§ **TASK OBJECTIVE**
The material below contains a line with "[Switch to Dutch] (325, 21)" and a line with "[Mobile menu icon] (32, 81)". Copy exactly those two lines and all lines between them.

§ **SUPPLIED INFORMATION**
- Opening Delimiter -

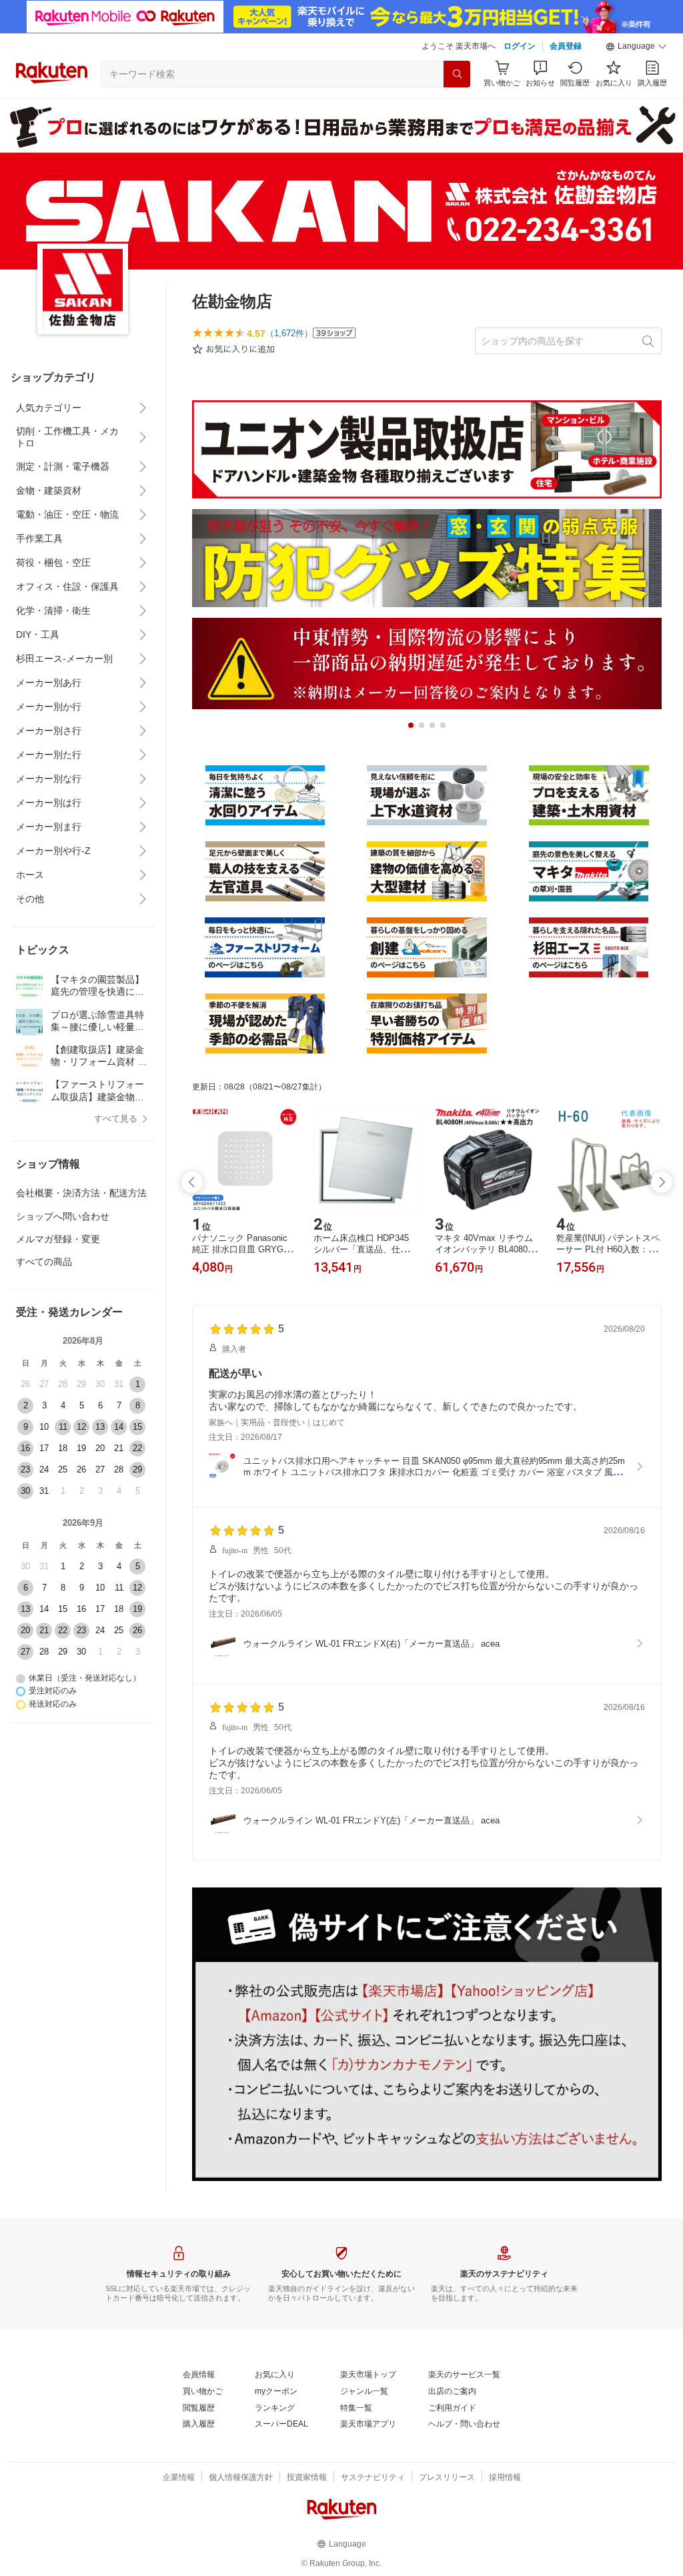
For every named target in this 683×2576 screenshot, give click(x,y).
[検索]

- Closing Delimiter -
- Opening Delimiter -

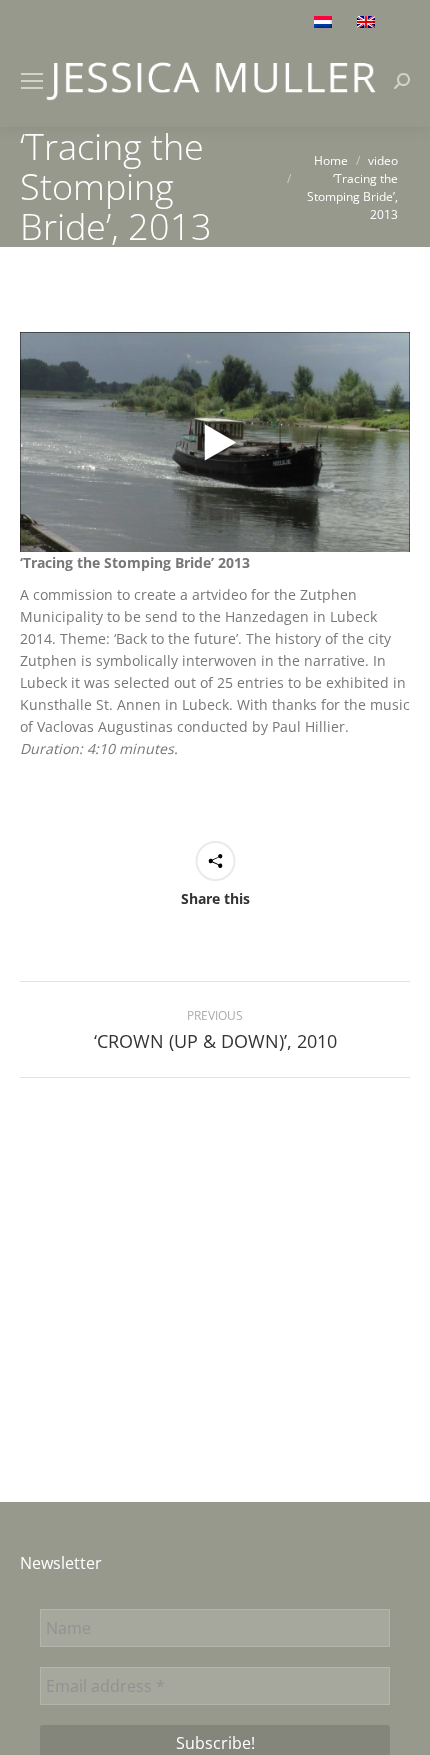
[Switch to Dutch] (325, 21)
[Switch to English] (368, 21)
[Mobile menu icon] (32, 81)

- Closing Delimiter -

§ **ANSWER FOR THE TASK**
[Switch to Dutch] (325, 21)
[Switch to English] (368, 21)
[Mobile menu icon] (32, 81)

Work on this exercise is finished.